With the greatest respect to accountants, it’s as simple (and lazy) as just balancing a ledger. As with the ostrich it does not need a fire chief to do this, only someone with tenth grade mathematics able to cut sufficient trucks and stations to balance the budget.
I would contend that as fire chiefs we owe it to our profession and to our communities to do better than this. Our job is to question the systems we use to run our departments and their real costs.
Nobody knows them better than ourselves and if we are truly honest we also know the shortcomings and inefficiencies of those processes.
My presentation to FRI explained how we had reviewed one of the biggest spending systems of my department. Unsurprisingly this is the crewing system, by which we staff our 13 full time professional shift stations.
Effectively, we swallowed our preconceptions that this couldn’t be changed or that if it could we would reduce the service levels to the public.
Forensic examination
First off we undertook a forensic examination of how many staff we have and how many we really need to provide the service.
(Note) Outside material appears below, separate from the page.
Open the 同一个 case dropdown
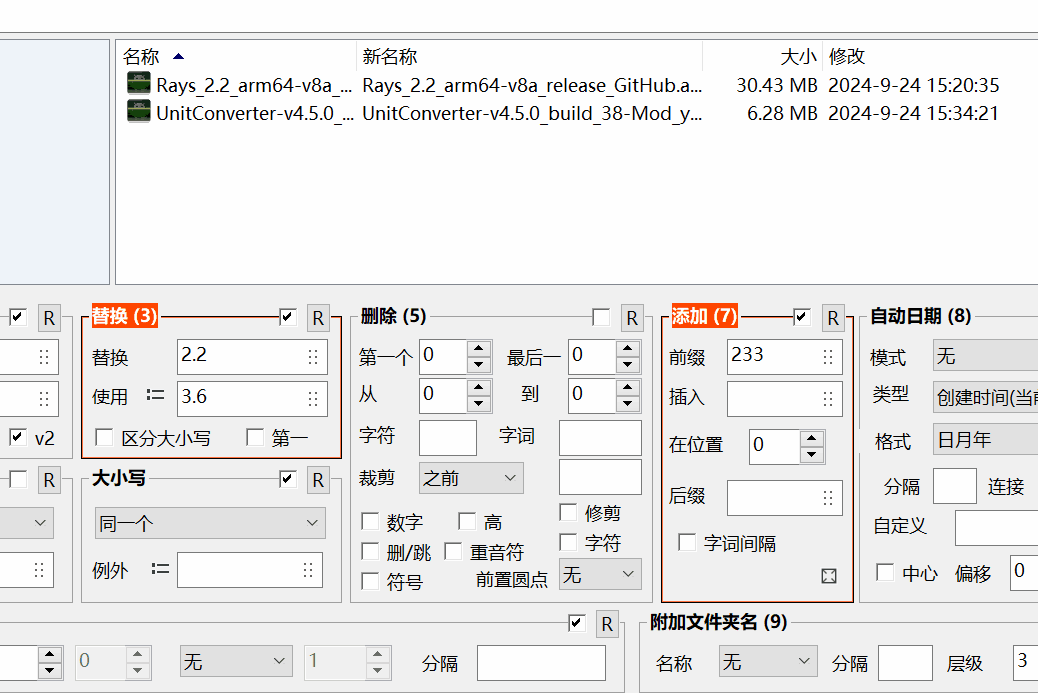This screenshot has width=1038, height=693. (x=210, y=523)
Then we examined four years worth of our data to calculate the numbers we would remove (or abstract as we called it) for leave, off station training, temporary promotion and sickness on an annual basis.
This quickly revealed that these abstractions were by some distance less than the buffer that we have in our global staffing levels for just such contingencies.
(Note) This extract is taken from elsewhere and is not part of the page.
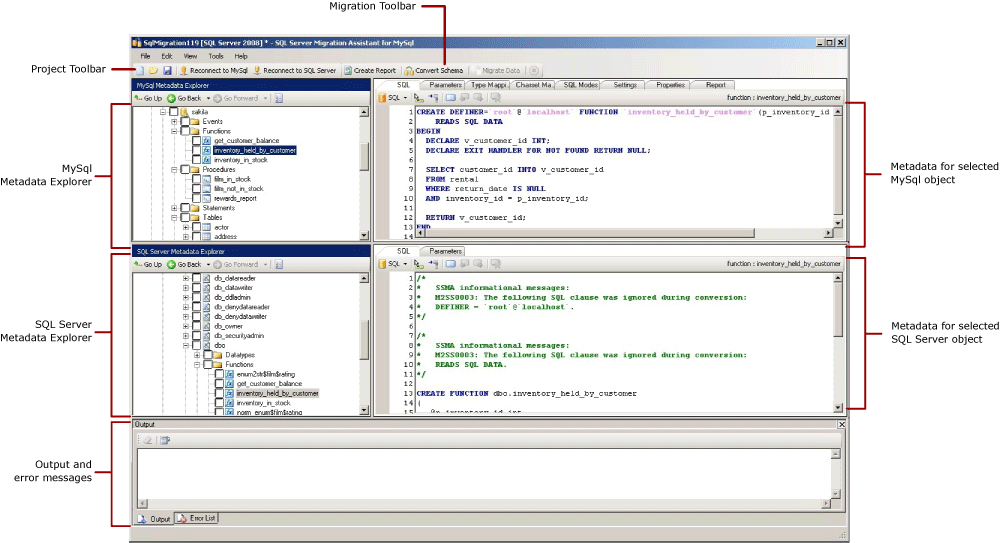Screen dimensions: 1000x543
Task: Click the clear output icon in Output pane
Action: [x=145, y=440]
Simply put, because we weren’t managing those abstractions well enough and because the buffer was greater that we needed, we had hidden costs and inefficiencies.
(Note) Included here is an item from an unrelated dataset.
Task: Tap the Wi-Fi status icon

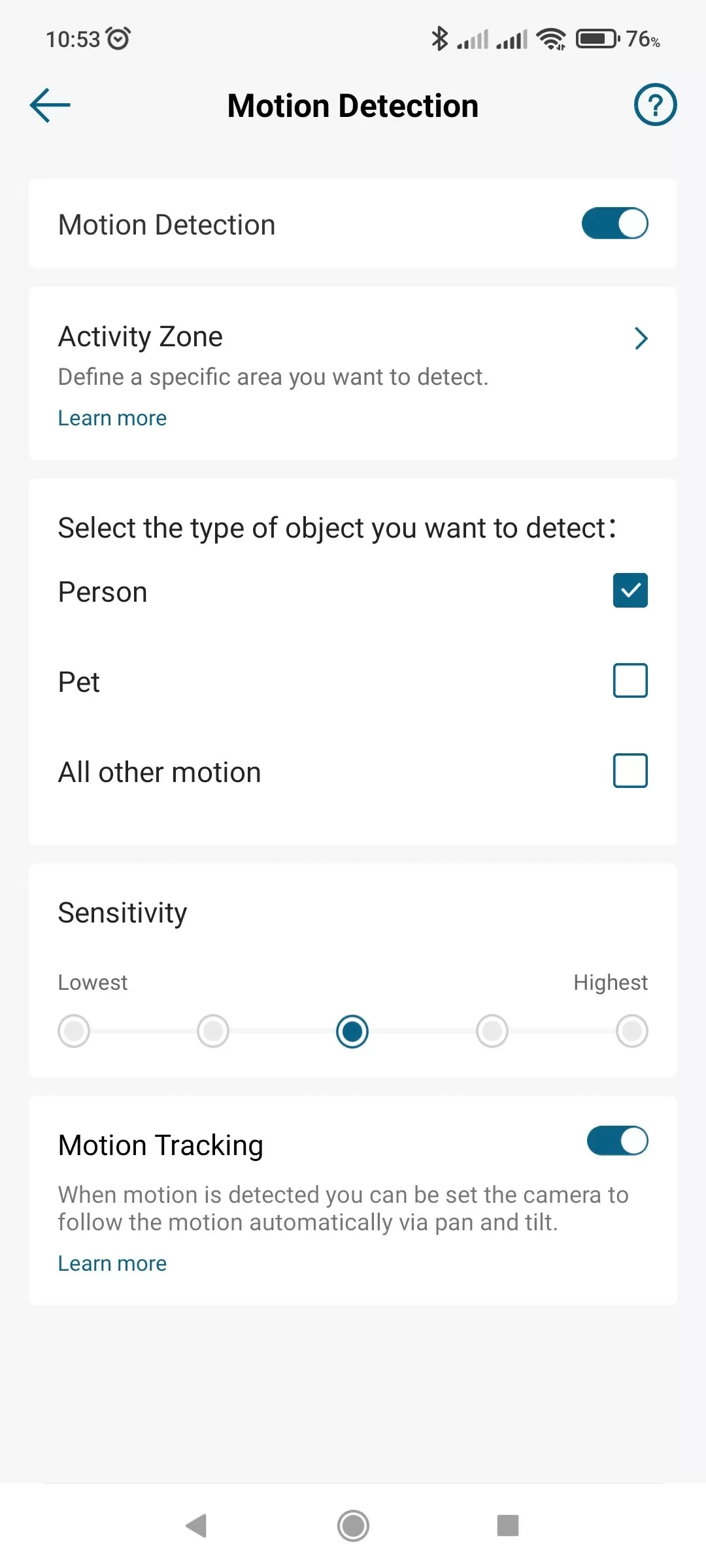Action: (x=551, y=39)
By managing more carefully training programs and sickness absence, and by training our shift commanders to better manage their rostering, we could reduce that buffer from 40 percent as it currently stood to 33 percent and then ultimately 30 percent.
It may not sound a great deal, but that will be in excess of $4 million and that reduction will be achieved by turnover savings (we’ve already had a recruiting freeze for 18 months) without any reduction in the crewing levels for operational trucks and, importantly, without cutting those trucks or the stations that house them.
All of us will be more flexible in our working patterns, but the service to those hard pressed tax payers we serve will not be compromised.
My job as a chief
As a chief of 29 years it’s my job to find these types of solutions and not leave those tough ones to ostriches or accountants.
Indeed, to test out this concept in advance rather than just plunge headlong into staff reductions, we removed some of those frontline resources and redeployed them to undertake valuable community safety work. The results in terms of productivity, improved safety and, indeed, firefighter interest were all extremely positive.
Now as you can well imagine there’s a lot more to this than I’ve been able to describe in this short article. It involved a change in our mindset about the staffing model we’d operated for many years.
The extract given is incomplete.